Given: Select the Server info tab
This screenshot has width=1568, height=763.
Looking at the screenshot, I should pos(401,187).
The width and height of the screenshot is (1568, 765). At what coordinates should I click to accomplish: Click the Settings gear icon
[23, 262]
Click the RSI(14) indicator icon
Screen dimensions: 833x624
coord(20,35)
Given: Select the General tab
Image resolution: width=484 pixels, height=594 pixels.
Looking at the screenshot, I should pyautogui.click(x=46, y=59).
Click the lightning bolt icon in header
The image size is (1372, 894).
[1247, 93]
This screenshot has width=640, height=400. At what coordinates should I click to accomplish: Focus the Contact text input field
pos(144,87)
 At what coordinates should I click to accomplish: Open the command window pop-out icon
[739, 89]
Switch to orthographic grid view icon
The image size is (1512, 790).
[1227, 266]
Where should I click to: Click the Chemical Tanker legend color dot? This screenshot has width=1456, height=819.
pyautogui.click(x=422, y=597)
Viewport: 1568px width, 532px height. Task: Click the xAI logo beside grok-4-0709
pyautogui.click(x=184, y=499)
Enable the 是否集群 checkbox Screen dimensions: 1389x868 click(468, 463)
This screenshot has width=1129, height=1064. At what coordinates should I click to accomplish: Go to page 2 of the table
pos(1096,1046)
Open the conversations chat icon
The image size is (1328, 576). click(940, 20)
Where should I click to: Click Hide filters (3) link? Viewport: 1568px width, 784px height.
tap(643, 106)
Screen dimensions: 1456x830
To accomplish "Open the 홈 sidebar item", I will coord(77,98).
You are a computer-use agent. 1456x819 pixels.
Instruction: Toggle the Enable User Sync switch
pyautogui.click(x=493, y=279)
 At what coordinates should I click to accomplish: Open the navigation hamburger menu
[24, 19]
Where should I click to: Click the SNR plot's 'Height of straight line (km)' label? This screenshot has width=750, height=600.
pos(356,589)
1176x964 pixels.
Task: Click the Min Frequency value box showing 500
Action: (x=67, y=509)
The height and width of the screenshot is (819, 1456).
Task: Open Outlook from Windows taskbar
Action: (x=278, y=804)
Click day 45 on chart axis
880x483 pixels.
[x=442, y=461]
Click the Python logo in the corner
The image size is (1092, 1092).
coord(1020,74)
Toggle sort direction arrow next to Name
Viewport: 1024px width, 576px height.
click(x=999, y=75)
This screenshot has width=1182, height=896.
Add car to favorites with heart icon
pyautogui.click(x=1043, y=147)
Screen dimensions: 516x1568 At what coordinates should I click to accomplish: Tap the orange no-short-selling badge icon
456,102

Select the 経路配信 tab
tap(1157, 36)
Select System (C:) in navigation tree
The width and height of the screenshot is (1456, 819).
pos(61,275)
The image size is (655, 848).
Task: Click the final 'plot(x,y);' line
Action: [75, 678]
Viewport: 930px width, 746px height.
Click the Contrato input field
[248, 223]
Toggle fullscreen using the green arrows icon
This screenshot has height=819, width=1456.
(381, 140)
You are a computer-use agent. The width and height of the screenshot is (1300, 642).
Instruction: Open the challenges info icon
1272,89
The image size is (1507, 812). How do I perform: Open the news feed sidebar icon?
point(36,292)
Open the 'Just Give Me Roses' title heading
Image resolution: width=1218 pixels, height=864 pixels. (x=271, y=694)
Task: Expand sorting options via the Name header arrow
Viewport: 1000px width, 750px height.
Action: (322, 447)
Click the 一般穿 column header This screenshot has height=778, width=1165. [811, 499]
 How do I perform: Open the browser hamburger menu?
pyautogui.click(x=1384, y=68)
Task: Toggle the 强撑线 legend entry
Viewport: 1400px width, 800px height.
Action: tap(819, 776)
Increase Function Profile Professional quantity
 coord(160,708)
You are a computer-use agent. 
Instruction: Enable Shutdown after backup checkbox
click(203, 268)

★ ★ ★

# Given instruction:
Copy the records word for word, starting at the very beginning and ending with the line that contains "Looking at the screenshot, I should pos(401,187).".

# Response to this exercise:
Given: Select the Server info tab
This screenshot has width=1568, height=763.
Looking at the screenshot, I should pos(401,187).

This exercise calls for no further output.